**TASK BRIEF**
Decide whether each statement below agrees with the post on the alien life cycle, answering yes or no and quoting the deciding words of the post. 1. The post calls Brett a scientist. 2. The post says the Aliens Adventure Game and the Colonial Marines Technical Manual both tried to sort out the creature's biology. 3. The writer recommends explaining the biology to players early on.

**SUPPLIED PASSAGE**
--

My question was challenging the assertion of "the very core of the Alien concept, as it was once created by Giger".
Yeah that's fair too - again, I get what you're saying - and I agreed with it.
I don't think the original poster was going full dissertation either - looked like an offhand sort of summary that, yes, can be overbroad when looking for a wide perspective.
But I think the original poster was working from a narrower perspective around the point they were making at the time.
This is the sort of stuff I love about these stories - the people who built them took a simple thing, and rather than glossing over it - layered it full of other stuff if you look.
As far as the xeno life cycle - its one of the most scientific wild guess filled areas of the franchise.
How it works, especially for RPG purposes - is really down to head canon - how do you want it to work.
In Scanlon's _Book of Alien_ there's some comments around the cut food locker scene which were rationalizing how fast the thing grew by saying it had trashed most of the food supply - which also put the crew in a tighter situation of not just being limited by air (which Ash mentions in the workprint's cut scene meeting in the wardroom on how to find the beast after it escaped.)
There's also some notes about the alien being covered in slime at the end because it was cocooning up to wait it out until more food became available.
Ridley Scott has said in some places that the alien is essentially indestructible - re-affirming that at in the Covenant commentary.
To further add confusion - some sources said short life, others said long, some said both at different times (IF I remember correctly, Ridley has also said it was like a butterfly or wasp with a short life in earlier interviews or commentaries - a LOT has been said since 1979)
Now let's really muddy the waters: was Ash lying to Ripley about how the facehugger worked? Was its outer layer truly protein polysaccharides beng replaced with polarized silicon? How would that work with acid for blood?
The alien "acid for blood" was pure speculation in the first movie - "it must be using it for blood" ~ Non-scientist Brett "it's got a wonderful defense mechanism you don't dare kill it" ~ Non-scientist Parker.
The Leading Edge Games ALIENS Adventure Game and Colonial Marines Technical Manual by Lee Brimmicombe-Wood both try to sort out the biology and ultimately both got smacked by fans later - even if both were doing as much as they could with what little was available in 1991/ 1995 respectively.
This is one of the places where, personally, I think less is more.
Taking a page from Ridley Scott's playbook - don't explain this part - keep the players and their characters in the dark for as much as possible, as long as possible.
No one in universe knows how it works and everything is speculation and conjecture.
Leave yourself GM wiggle room by saying it works in whatever way it needs to at the time...
... this is a creature that, according to some, takes on characteristics of its hosts.
In effect, it's really THE THING meets H.R. Giger - and it can have all sorts of extreme abilities we (the audience) haven't seen yet in movies.
I think recently this has been retconned into black goo effects - but that too is up to you - the GM - and the kind of stories you want to tell in the setting.

--

**PROVIDED DATA**
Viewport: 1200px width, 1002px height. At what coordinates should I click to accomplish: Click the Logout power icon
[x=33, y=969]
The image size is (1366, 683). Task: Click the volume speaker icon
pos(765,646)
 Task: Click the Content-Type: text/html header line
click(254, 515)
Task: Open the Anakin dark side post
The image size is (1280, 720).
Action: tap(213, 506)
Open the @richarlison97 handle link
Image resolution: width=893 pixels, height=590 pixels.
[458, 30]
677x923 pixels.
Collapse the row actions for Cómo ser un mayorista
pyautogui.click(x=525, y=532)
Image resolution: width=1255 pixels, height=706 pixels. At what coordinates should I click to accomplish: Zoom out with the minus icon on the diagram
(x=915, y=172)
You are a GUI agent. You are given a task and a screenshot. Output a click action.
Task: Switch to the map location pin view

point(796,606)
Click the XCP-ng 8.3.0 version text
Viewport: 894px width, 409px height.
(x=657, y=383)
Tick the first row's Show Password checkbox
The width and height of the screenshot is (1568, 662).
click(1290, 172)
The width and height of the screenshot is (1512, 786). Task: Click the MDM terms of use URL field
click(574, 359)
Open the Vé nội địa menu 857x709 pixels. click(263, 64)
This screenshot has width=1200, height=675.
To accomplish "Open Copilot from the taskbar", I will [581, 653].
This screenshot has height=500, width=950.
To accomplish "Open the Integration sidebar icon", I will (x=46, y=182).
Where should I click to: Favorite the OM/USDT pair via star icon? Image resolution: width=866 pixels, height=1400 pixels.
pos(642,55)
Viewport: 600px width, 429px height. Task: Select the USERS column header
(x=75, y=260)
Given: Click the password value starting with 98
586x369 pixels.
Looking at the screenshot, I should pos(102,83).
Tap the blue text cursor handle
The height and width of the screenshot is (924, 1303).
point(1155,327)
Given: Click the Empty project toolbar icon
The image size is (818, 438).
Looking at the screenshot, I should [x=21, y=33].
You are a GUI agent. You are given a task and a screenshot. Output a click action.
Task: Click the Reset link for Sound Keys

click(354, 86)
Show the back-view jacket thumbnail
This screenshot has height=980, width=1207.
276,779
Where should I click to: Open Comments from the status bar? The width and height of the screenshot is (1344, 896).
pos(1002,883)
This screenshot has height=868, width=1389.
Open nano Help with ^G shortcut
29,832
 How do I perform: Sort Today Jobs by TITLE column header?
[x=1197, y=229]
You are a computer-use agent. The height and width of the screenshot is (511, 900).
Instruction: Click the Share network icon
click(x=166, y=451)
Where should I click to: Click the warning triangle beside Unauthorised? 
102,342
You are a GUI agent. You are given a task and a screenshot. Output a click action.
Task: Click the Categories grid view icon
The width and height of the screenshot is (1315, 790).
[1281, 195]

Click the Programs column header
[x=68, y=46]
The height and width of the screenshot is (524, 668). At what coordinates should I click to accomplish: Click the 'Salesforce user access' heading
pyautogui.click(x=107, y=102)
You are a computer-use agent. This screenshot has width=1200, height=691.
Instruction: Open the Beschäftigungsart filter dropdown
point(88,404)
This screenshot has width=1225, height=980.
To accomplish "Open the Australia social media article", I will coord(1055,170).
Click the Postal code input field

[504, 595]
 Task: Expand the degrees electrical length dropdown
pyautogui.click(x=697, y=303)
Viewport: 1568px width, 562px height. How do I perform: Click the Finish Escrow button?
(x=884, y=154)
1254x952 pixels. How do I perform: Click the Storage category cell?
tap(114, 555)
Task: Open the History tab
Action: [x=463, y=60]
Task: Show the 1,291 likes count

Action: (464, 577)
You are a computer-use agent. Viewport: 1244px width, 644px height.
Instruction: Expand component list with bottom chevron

--

**RESPONSE TO THE EXERCISE**
1. No: "Non-scientist Brett"
2. Yes: "The Leading Edge Games ALIENS Adventure Game and Colonial Marines Technical Manual by Lee Brimmicombe-Wood both try to sort out the biology"
3. No: "don't explain this part - keep the players and their characters in the dark for as much as possible, as long as possible."